The foregoing summary description of the Agreement in Items 1.01 and 2.01 does not purport to be complete and is qualified in its entirety by reference to the Agreement, which is attached as Exhibit 10.1 hereto and incorporated into Items 1.01 and 2.01 by reference.

A copy of the press release dated March 6, 2008 relating to the Agreement is attached hereto as Exhibit 99.2.

ITEM 9.01 FINANCIAL STATEMENTS AND EXHIBITS

(a) Not applicable.

(b) Pro forma financial information.

The pro forma financial information required to be filed pursuant to Item 9.01(b) of Form 8-K is attached hereto as Exhibit 99.1 and incorporated by reference herein.

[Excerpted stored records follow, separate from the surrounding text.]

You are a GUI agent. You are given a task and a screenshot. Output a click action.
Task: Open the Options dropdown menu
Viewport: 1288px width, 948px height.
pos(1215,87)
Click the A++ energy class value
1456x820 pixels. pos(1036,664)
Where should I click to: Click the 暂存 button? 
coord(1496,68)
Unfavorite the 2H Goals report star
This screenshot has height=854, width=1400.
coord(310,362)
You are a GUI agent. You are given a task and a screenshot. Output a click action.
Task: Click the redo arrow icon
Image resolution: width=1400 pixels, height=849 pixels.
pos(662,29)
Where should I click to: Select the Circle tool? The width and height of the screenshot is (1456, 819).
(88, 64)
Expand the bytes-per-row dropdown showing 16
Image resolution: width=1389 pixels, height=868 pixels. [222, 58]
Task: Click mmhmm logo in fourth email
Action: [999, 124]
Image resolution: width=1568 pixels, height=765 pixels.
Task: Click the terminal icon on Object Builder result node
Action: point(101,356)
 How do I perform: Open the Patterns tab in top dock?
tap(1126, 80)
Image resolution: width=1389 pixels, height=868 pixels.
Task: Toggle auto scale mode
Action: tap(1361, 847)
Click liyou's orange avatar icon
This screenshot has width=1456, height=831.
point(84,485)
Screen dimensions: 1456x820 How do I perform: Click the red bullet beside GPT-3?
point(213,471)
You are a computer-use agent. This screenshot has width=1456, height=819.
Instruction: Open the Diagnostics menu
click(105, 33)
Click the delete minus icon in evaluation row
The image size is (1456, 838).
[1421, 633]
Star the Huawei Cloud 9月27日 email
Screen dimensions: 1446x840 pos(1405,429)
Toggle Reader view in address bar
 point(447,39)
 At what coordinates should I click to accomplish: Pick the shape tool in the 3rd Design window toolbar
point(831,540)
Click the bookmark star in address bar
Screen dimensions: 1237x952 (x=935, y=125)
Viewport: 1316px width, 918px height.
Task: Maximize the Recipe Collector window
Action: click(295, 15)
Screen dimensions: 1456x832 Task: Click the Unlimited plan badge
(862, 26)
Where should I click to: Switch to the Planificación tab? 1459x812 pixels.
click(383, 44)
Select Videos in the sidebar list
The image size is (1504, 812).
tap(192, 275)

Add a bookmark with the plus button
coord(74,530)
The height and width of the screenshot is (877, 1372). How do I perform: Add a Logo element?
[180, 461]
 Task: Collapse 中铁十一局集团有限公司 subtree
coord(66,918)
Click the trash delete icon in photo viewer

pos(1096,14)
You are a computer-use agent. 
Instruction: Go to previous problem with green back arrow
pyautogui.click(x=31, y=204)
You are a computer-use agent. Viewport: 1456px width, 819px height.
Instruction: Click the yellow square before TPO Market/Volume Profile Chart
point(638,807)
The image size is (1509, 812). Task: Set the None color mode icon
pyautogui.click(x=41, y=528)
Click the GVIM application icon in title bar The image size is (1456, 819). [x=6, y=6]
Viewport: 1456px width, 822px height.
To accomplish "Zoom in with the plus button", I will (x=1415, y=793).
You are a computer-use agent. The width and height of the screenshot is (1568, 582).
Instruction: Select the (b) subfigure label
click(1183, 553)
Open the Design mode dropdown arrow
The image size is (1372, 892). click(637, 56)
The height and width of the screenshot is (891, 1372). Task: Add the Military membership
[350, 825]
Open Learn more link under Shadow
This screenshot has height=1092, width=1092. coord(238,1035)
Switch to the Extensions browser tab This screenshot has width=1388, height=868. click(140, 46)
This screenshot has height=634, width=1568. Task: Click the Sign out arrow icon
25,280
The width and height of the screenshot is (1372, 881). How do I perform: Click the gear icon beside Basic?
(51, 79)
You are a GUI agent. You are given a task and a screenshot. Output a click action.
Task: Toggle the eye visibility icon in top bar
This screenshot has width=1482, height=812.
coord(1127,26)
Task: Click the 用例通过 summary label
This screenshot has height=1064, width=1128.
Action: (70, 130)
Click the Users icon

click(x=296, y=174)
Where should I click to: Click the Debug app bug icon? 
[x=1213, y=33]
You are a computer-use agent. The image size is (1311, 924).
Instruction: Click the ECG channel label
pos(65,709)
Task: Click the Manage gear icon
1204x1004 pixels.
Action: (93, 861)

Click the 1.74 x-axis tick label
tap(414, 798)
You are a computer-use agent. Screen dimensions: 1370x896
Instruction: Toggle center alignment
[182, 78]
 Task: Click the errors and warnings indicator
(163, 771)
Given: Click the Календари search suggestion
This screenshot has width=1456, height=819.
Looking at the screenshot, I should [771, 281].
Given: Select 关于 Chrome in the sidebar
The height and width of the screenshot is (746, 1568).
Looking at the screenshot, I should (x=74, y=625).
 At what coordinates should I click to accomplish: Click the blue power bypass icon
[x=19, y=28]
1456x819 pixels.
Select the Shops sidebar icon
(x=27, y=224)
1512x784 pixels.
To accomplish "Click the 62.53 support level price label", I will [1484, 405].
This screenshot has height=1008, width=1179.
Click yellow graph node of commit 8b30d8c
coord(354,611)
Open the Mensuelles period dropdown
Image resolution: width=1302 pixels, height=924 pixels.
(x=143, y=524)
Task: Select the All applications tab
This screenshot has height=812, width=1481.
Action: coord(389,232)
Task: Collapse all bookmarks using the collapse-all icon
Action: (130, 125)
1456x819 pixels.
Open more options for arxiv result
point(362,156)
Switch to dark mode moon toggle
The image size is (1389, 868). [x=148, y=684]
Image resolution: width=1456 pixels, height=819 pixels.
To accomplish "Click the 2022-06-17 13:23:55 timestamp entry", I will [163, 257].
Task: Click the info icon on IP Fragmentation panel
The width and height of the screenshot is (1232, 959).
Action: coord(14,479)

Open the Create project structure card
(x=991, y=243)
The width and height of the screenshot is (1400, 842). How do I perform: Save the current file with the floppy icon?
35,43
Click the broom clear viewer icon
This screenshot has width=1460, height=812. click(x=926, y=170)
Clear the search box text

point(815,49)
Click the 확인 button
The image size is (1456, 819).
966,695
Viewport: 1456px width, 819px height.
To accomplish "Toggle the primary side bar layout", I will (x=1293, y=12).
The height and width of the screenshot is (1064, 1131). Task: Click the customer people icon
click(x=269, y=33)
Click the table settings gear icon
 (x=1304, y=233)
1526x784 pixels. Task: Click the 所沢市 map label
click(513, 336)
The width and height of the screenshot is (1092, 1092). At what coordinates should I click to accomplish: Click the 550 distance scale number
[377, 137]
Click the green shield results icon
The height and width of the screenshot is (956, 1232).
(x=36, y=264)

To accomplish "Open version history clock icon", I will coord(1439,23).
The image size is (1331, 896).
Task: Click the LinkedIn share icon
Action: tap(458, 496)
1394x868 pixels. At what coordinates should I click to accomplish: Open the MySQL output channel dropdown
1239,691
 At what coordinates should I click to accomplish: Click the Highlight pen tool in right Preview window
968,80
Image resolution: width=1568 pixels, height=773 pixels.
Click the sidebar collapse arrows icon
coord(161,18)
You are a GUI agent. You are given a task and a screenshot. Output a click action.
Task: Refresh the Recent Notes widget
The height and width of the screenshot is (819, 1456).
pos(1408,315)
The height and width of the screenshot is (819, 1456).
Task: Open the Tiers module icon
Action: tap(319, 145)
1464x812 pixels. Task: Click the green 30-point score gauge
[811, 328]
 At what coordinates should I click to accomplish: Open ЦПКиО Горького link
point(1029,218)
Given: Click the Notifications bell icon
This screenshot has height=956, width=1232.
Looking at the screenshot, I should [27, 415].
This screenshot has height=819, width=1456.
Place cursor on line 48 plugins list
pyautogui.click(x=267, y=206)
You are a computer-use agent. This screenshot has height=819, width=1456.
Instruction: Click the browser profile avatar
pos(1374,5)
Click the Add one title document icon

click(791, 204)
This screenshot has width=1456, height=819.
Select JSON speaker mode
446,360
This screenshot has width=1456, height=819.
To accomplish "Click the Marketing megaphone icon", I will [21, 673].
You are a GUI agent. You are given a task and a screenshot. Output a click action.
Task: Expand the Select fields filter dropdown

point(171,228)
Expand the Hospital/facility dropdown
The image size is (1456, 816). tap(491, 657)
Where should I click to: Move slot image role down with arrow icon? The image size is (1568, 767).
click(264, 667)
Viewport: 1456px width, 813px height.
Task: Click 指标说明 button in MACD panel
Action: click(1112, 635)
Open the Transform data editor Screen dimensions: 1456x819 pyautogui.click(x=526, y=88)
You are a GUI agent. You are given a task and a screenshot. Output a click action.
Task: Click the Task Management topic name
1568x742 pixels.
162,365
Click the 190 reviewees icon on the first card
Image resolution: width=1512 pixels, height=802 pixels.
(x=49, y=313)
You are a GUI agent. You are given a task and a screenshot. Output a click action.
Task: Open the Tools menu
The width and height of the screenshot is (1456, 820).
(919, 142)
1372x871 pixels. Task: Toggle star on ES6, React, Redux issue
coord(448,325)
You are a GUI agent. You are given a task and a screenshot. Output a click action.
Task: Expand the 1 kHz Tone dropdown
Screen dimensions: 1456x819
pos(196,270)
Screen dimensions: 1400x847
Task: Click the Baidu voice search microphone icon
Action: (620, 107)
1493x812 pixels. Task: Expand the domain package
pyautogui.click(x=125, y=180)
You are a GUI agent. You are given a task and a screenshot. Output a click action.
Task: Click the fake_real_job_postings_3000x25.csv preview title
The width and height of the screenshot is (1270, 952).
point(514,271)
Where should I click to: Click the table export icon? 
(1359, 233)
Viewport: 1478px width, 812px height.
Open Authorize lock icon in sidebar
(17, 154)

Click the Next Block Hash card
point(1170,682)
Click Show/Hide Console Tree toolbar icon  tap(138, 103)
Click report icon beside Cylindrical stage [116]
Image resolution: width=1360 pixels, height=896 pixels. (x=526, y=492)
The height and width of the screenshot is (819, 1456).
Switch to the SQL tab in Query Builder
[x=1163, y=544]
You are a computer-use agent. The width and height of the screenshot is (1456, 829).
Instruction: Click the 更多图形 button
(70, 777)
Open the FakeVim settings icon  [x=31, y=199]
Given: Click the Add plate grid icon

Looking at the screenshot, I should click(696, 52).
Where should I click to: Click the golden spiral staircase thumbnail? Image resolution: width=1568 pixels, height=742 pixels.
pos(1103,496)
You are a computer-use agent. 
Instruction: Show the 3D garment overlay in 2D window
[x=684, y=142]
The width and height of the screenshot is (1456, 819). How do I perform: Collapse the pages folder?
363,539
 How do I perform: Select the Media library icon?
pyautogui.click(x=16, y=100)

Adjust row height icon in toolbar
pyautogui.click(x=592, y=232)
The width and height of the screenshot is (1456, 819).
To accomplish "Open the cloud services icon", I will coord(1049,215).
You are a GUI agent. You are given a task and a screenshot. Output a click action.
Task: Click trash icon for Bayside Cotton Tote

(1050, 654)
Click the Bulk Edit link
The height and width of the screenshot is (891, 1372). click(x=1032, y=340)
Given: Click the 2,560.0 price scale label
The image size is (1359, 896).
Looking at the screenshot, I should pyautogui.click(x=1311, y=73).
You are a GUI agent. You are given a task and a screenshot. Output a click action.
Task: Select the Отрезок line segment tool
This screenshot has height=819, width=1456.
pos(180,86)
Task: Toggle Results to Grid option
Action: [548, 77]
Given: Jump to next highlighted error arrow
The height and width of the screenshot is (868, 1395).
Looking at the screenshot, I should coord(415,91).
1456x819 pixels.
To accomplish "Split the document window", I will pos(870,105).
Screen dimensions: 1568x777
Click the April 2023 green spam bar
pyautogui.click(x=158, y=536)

The unaudited pro forma financial information included with this Form 8-K has been prepared to illustrate the pro forma effects of the disposition of the Supernews Assets. The unaudited pro forma condensed consolidated balance sheet and statement of operations for the nine months ended September 30, 2007 and the unaudited pro forma condensed consolidated statements of operations for fiscal year ended December 31, 2006 are filed as Exhibit 99.1. The unaudited pro forma condensed consolidated statements of operations for the nine months ended September 30, 2007 and the fiscal year ended December 31, 2006 give effect to the disposition of the Supernews Assets as if it had occurred on January 1, 2006. The unaudited pro forma condensed consolidated balance sheet as of September 30, 2007 gives effect to the disposition of the Supernews Assets as if it had occurred at the end of the period. All pro forma information has been prepared for informational purposes only and does not purport to be indicative of what would have resulted had the disposition actually occurred on the dates indicated or what may result in the future.

(c) Not applicable

(d) Exhibits

 

Exhibit No.

  

Description

10.1    Asset Purchase Agreement dated as of February 29, 2008.
99.1    Unaudited pro forma financial information of Critical Path, Inc.
99.2    Press release dated March 6, 2008.


SIGNATURE

Pursuant to the requirements of the Securities Exchange Act of 1934, the registrant has duly caused this report to be signed on its behalf by the undersigned hereunto duly authorized.

Dated: March 6, 2008

 

CRITICAL PATH, INC.
By:   /s/    James A. Clark        
  James A. Clark
  Executive Vice President and
  Chief Financial Officer


EXHIBIT INDEX

 

Exhibit No.

  

Description

10.1    Asset Purchase Agreement dated as of February 29, 2008.
99.1    Unaudited pro forma financial information of Critical Path, Inc.
99.2    Press release dated March 6, 2008.